Menurut Kepala Riset Phintraco Sekuritas, Ratna Lim, IHSG diperkirakan masih berada dalam pergerakan sideways antara level 7.500-7.700. Jika IHSG menembus di bawah 7.500, ada potensi untuk menguji level 7.450 hingga 7.480. Ketegangan yang terjadi di tingkat internasional berpotensi mempengaruhi pergerakan pasar.

Peningkatan ketegangan antara AS dan Iran terjadi setelah Presiden AS Donald Trump mengumumkan bahwa pihaknya telah menyita sebuah kapal kargo yang berbendera Iran di Teluk Oman. Tindakan ini diambil menjelang pertemuan damai yang ditolak oleh Iran, dan Trump mengancam untuk menghancurkan infrastruktur penting Iran jika kesepakatan tidak tercapai.

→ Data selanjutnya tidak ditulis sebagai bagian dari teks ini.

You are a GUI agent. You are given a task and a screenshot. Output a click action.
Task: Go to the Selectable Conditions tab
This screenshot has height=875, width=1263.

Masa gencatan senjata antara kedua negara juga diperkirakan akan berakhir dalam waktu dekat.

Dari domestik, data terbaru dari Bank Indonesia (BI) menunjukkan rasio Non-Performing Loan (NPL) kredit properti meningkat menjadi 3,24 persen pada Februari 2026. Peningkatan ini diiringi dengan pertumbuhan penyaluran kredit yang masih relatif tinggi, yaitu 13,7 persen secara tahunan. Dengan potensi kenaikan BI-Rate, yang diperkirakan tidak akan terjadi dalam waktu dekat, dampaknya terhadap NPL perlu dicermati.

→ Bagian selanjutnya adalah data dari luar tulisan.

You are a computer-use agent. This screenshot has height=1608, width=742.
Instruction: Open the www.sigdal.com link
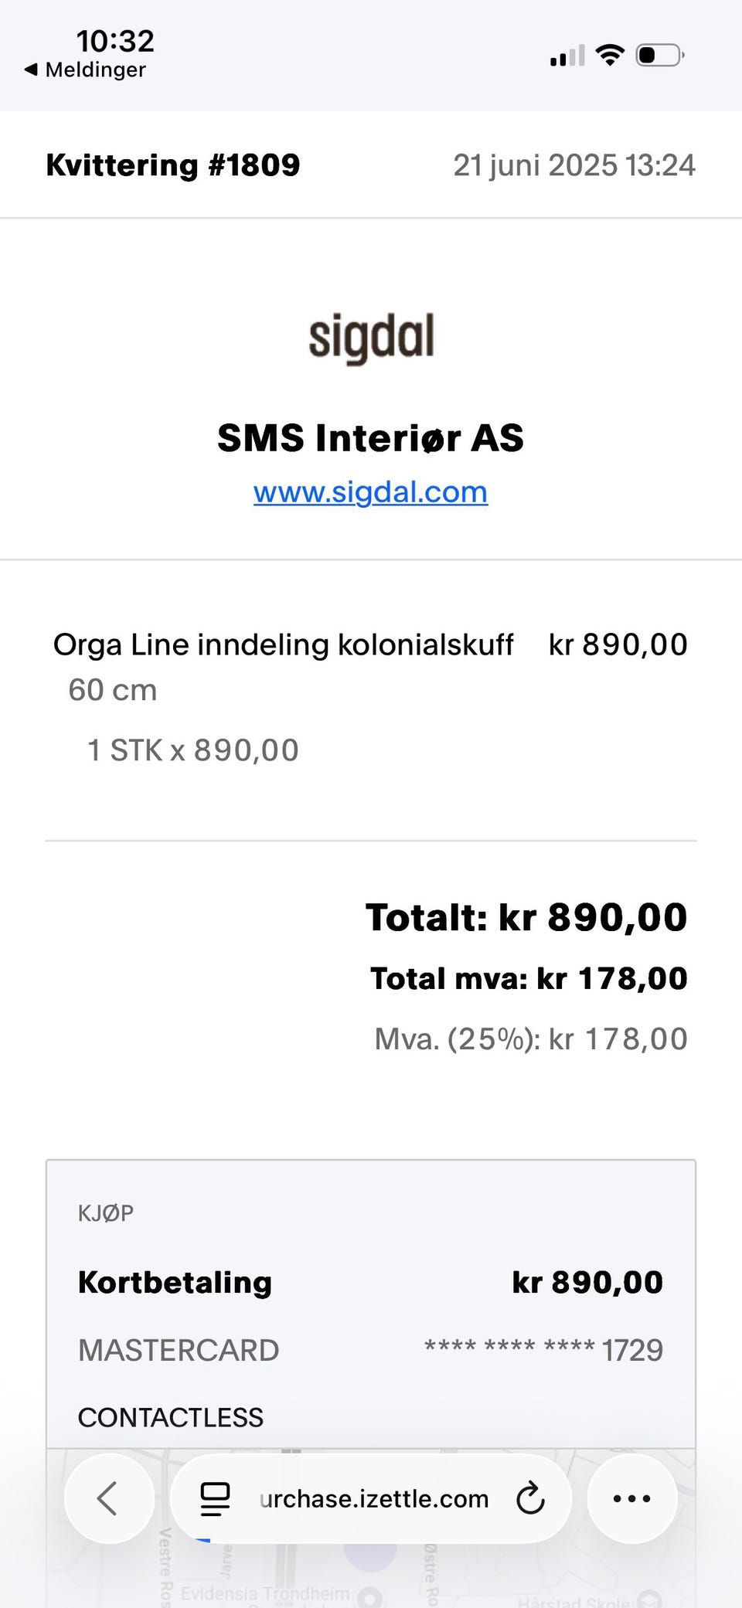[370, 492]
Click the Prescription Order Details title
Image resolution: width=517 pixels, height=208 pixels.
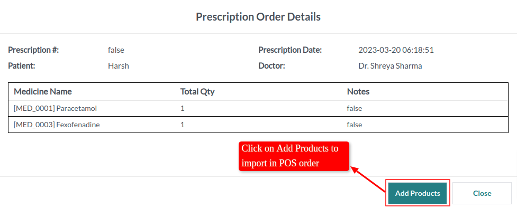258,16
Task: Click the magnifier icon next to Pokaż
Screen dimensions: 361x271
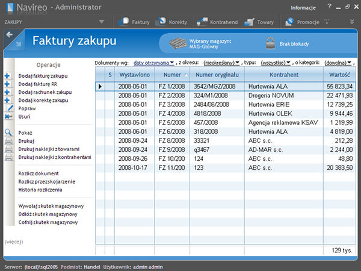Action: click(x=8, y=132)
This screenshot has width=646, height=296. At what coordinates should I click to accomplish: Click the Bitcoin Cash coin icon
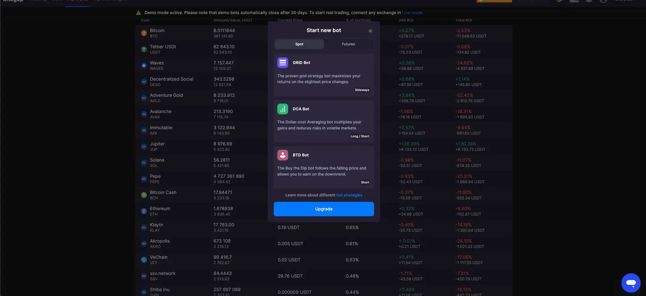coord(144,195)
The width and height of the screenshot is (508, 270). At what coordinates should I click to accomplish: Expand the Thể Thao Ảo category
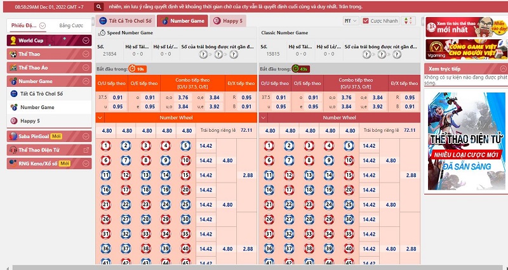[x=50, y=68]
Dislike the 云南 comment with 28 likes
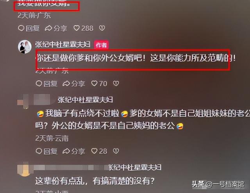 (116, 151)
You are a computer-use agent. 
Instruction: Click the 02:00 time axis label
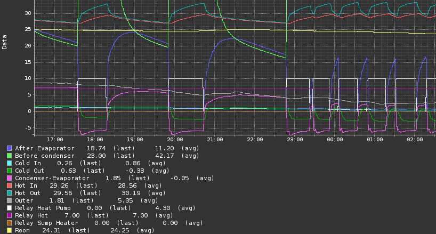415,139
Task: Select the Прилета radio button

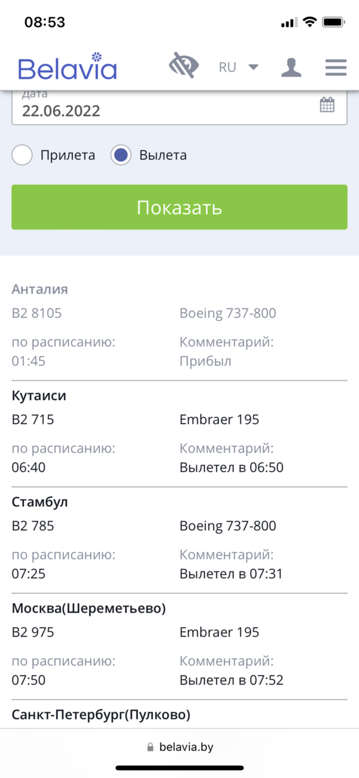Action: (22, 156)
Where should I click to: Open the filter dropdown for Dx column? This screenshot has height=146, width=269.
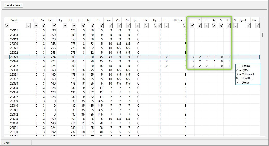(x=147, y=26)
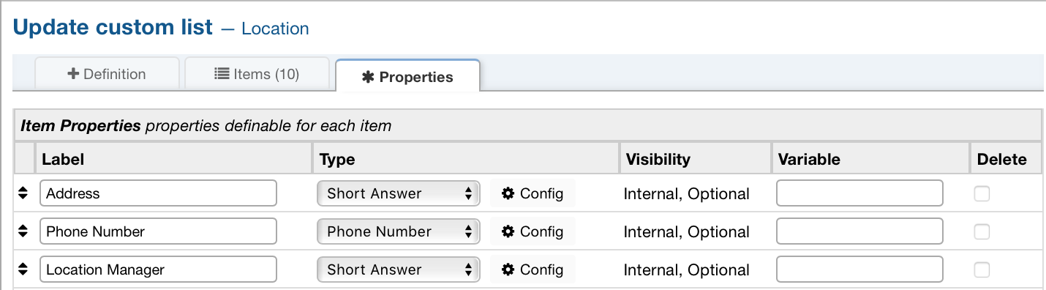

Sementara itu, pasar modal global juga mengalami pelemahan. Bursa saham di Eropa dan AS kompak menurun, dengan indeks-indeks utama seperti Euro Stoxx 50 dan Nasdaq Composite yang mengalami penurunan. Di Asia, pergerakan indeks bervariasi dengan beberapa yang menguat dan lainnya melemah.